> [Provided data]:
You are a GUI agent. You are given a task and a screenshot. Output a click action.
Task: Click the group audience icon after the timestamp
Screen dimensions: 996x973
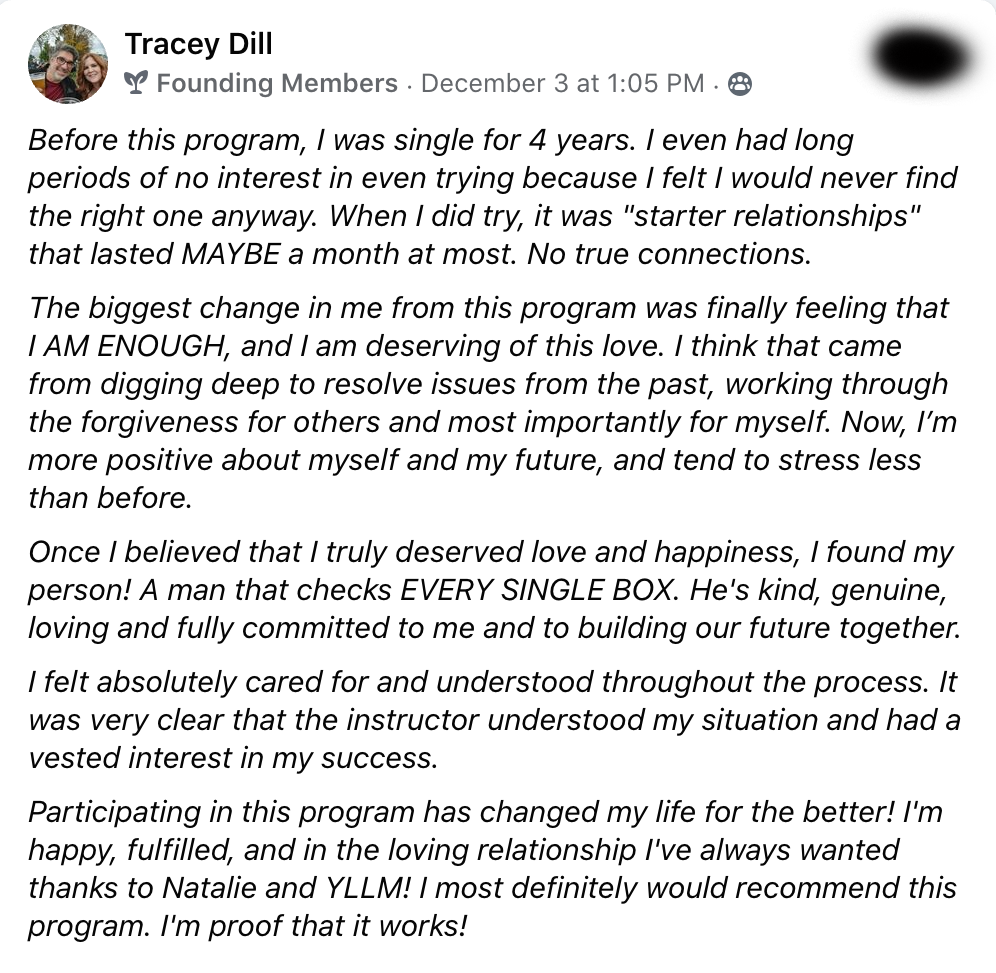click(x=739, y=85)
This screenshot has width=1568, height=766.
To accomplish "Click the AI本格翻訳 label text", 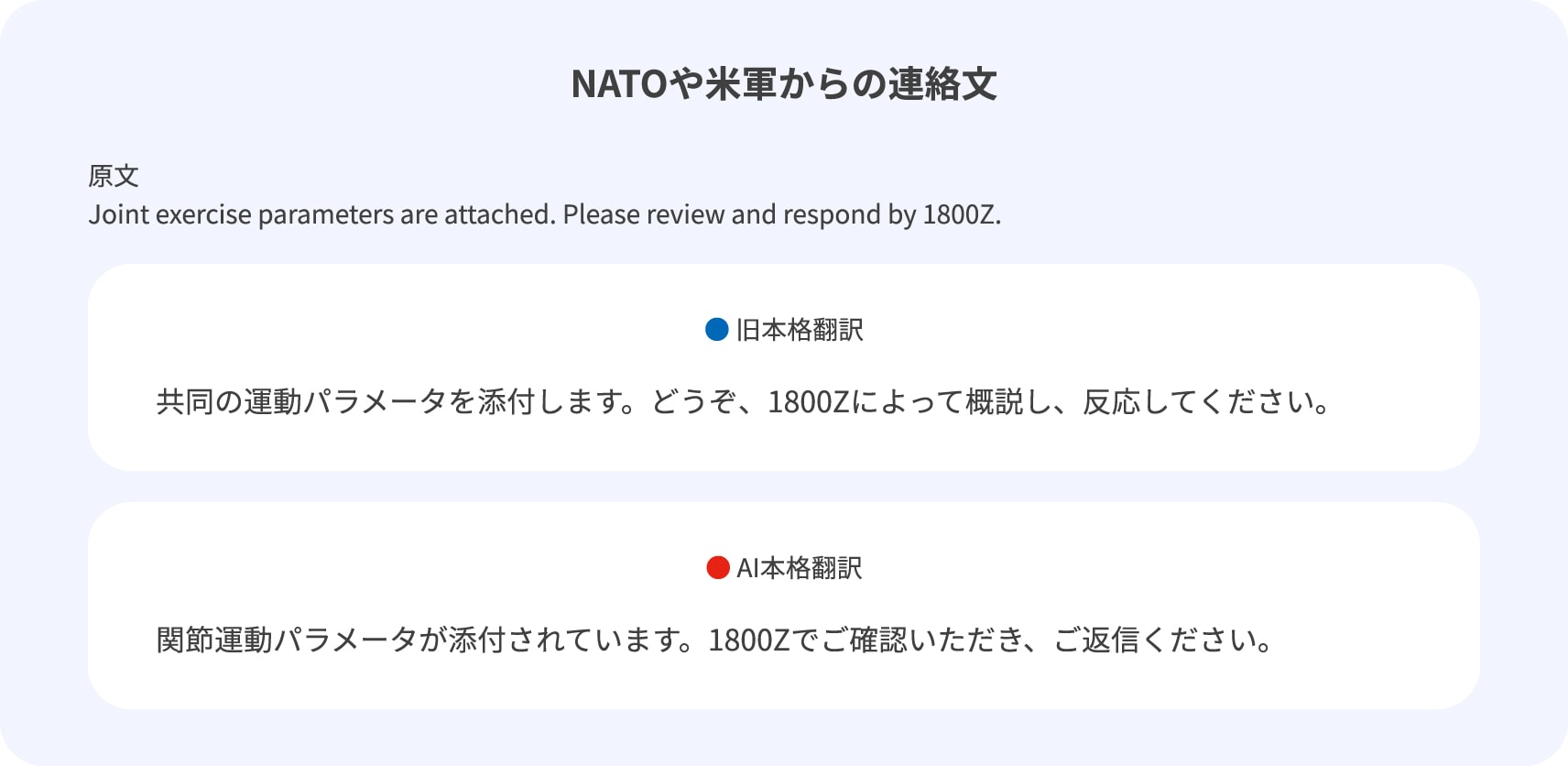I will tap(800, 568).
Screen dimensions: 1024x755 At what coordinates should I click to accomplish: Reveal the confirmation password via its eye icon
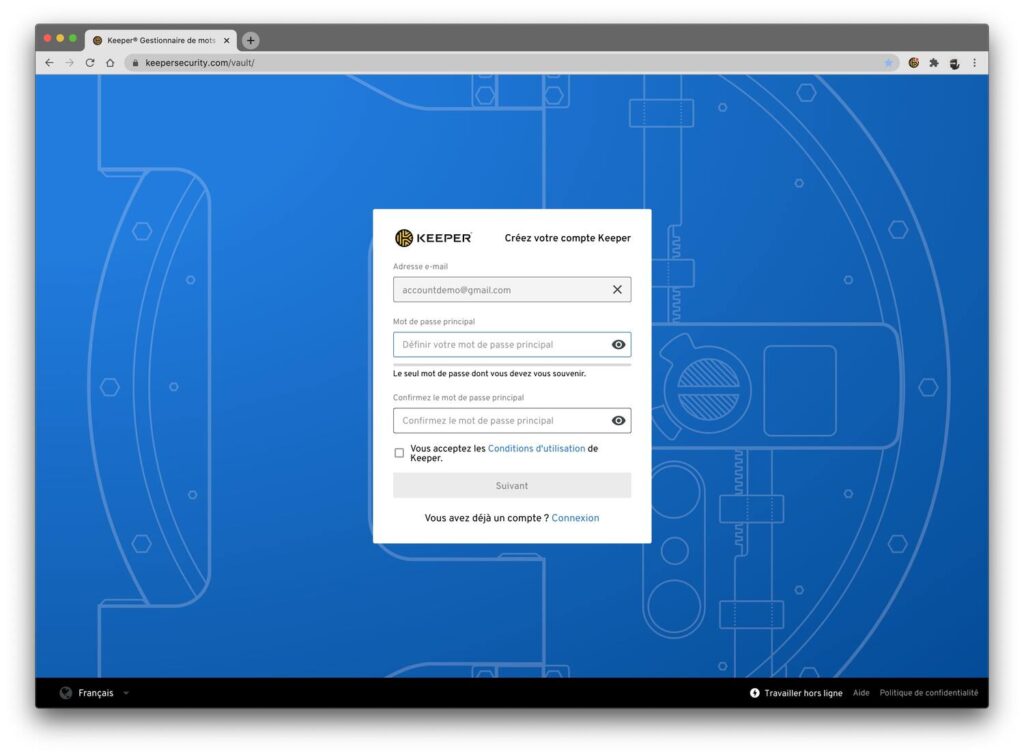pos(618,421)
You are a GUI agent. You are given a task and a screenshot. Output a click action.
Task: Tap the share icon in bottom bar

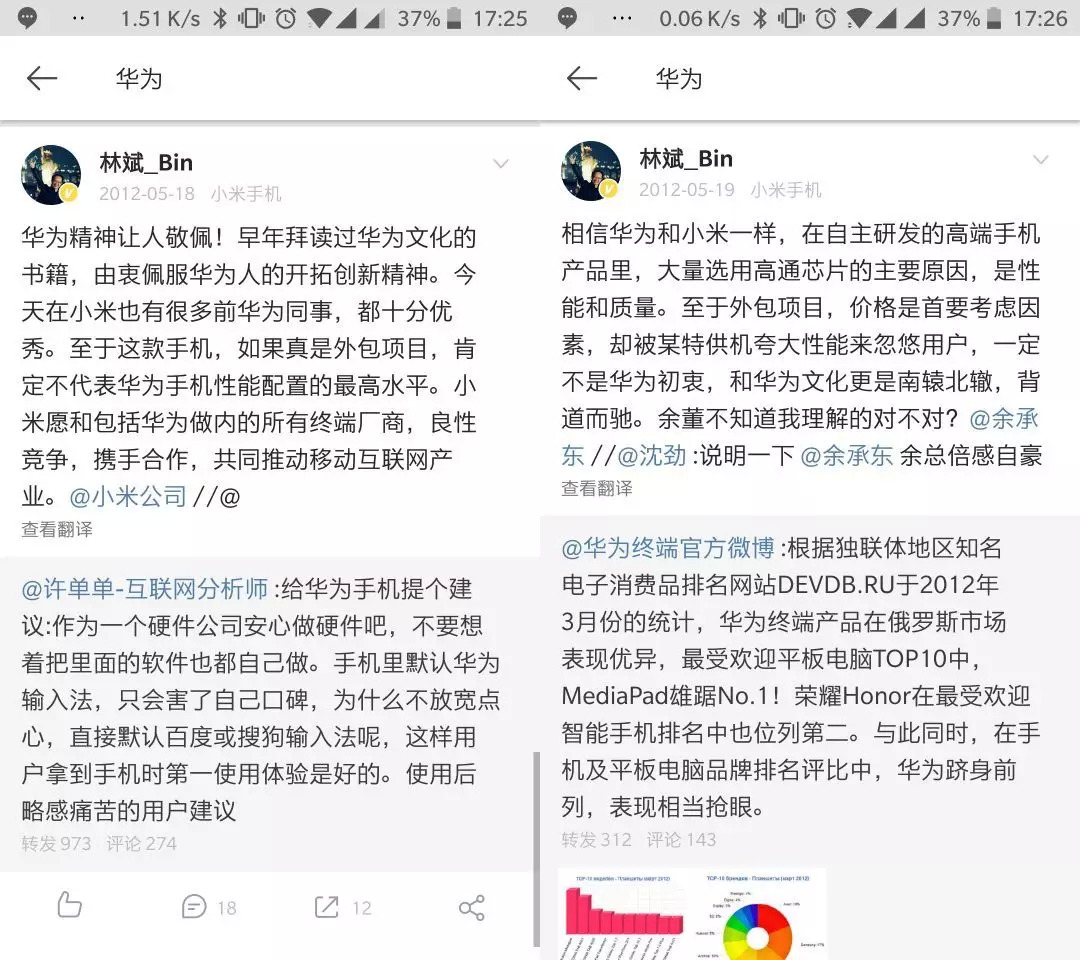coord(472,908)
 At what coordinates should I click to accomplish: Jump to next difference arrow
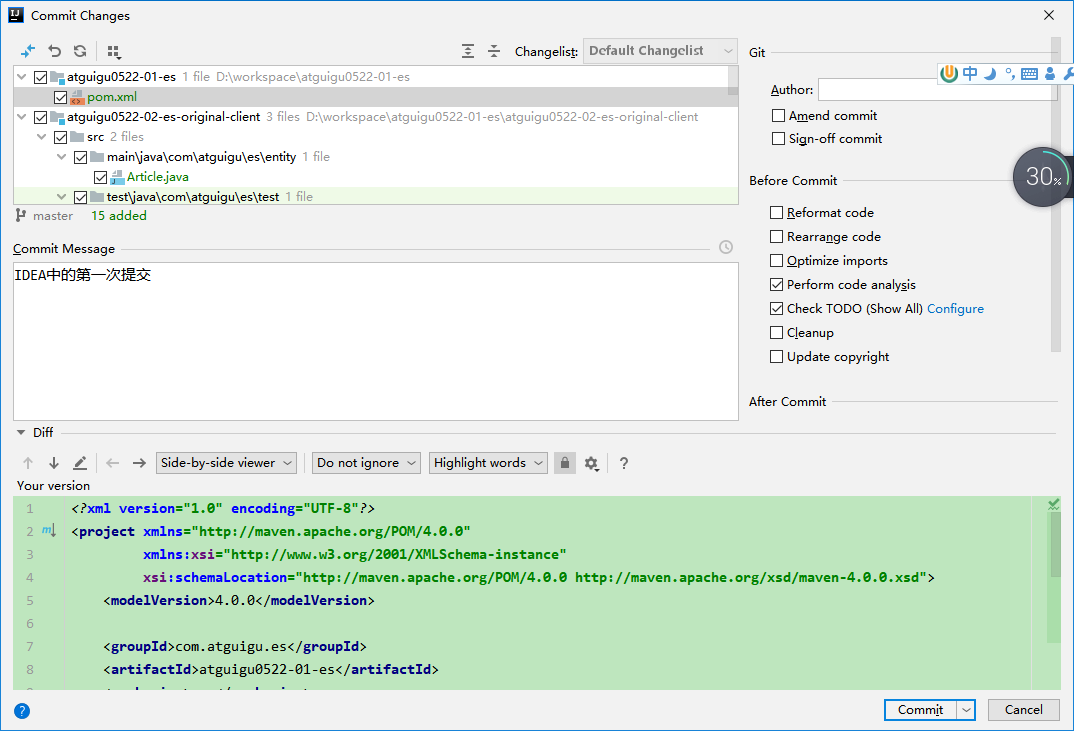tap(53, 463)
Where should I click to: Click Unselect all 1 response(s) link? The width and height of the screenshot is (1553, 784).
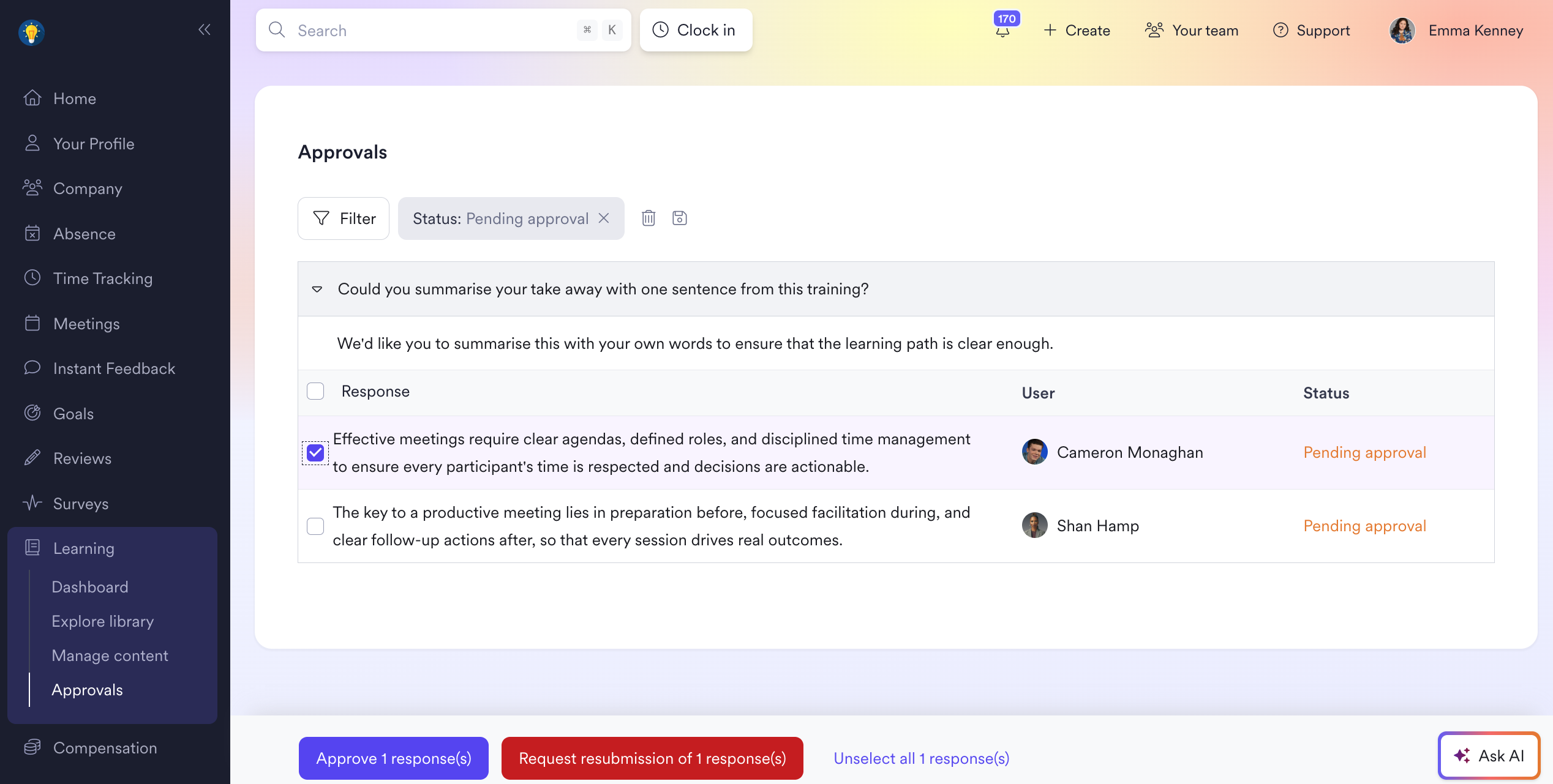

> [Task objective]:
Which lines in the listing above contain the string "what", with uppercase and lowercase counted as different? Locate each one and copy it in full.

> [Solution]:
Screen dimensions: 1024x755 At what coordinates should I click to accomplish: Reveal the confirmation password via its eye icon
 At what coordinates should I click to accomplish: Jump to next difference arrow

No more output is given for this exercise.